Hochschulen

ver.di unterstützt Klimaaktionswoche an den Hochschulen

ver.di unterstützt Klimaaktionswoche an den Hochschulen

Klimastreik ver.di Klimastreik

Das Bündnis „students for future“ ruft alle Hochschulmitglieder vom 25. bis 29. November zu einer „Public Climate School“ an den Hochschulen auf. Statt des regulären Lehrbetriebs sollen Diskussionen, Seminare, Vorlesungen und Aktionen zur Klimafrage stattfinden.
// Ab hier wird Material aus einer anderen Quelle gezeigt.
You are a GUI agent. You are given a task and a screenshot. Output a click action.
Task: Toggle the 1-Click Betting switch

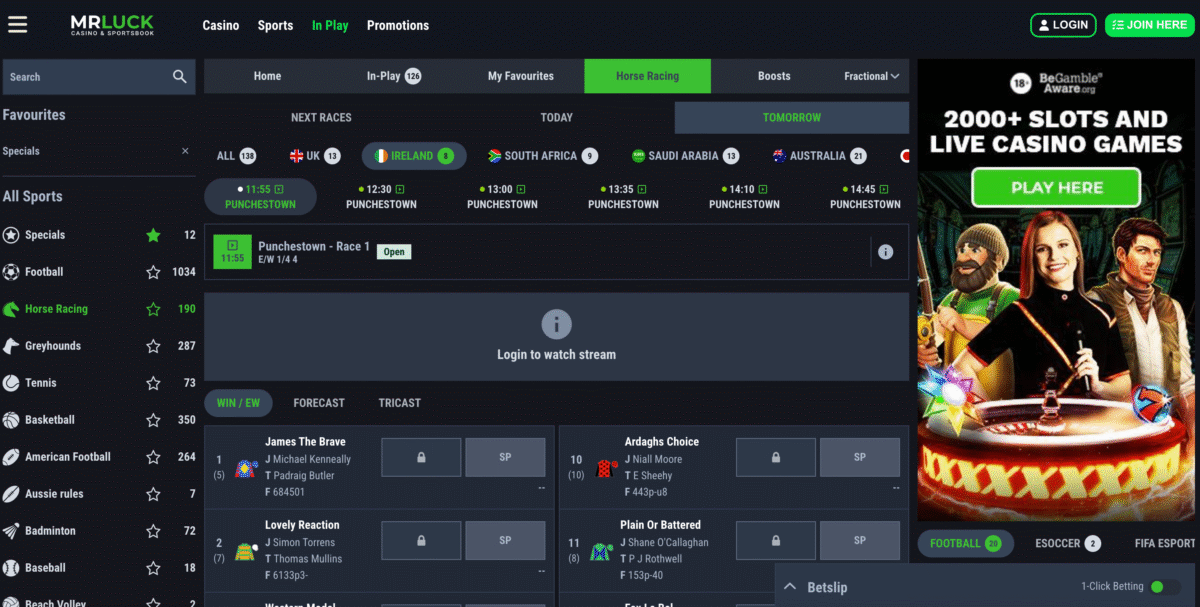click(x=1164, y=587)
Die Aktion steht im Kontext des inzwischen vierten weltweiten Klimastreiks am 29. November und rückt nun auch die Hochschulen ausdrücklich als Diskussions- und Lernort in den Fokus der Bewegung. Im Aufruf der „Students for future“ heißt es: „Unter dem Slogan „Public Climate School” wollen wir die Universitäten für alle Teile der Gesellschaft öffnen und Lösungsansätze diskutieren.  […] Dabei ist es insbesondere unser Ziel, über Schüler*innen und Studierende hinaus in Austausch mit anderen Gesellschaftsgruppen zu kommen. Mit der „Public Climate School“ wollen wir einen Ort schaffen, an dem alle mitdiskutieren können, die von der Klimakrise betroffen sind: Also alle.“

Die Gewerkschaft ver.di schließt sich diesem Ziel an. Sylvia Bühler, im ver.di-Bundesvorstand zuständig für den Fachbereich Bildung, Wissenschaft und Forschung stellt fest: „Hochschulen waren stets Orte, an denen gesellschaftliche Entwicklungen kritisch diskutiert wurden. Von den Studierenden gingen wichtige Impulse der Veränderung aus. ver.di begrüßt, wenn die Hochschulen auch in Bezug auf die Klimakrise ihren Einfluss geltend machen. Gegen die Klimakrise können Arbeitnehmer*innen und Studierende am wirkungsvollsten gemeinsam agieren. Dabei gilt es sowohl ökologische als auch soziale Herausforderung gleichermaßen in den Blick zu nehmen.“

Das Anliegen der „students for future“ wird von ver.di unterstützt. Wir rufen alle Gewerkschaftsmitglieder an den Hochschulen auf, sich bei der bundesweiten Aktionswoche einzubringen. Ein Aufruf zum Streik ist damit ausdrücklich nicht verbunden. Unsere Kolleg*innen des Fachbereichs „Bildung, Wissenschaft und Forschung“ in den Landesbezirken stehen den Aktiven der Aktionswoche als Ansprechpersonen und Vermittler*innen in die vielen Organisationsbereiche unserer Gewerkschaft zur Verfügung. Lasst uns zusammenstehen für eine ökologisch und sozial gerechte Zukunft!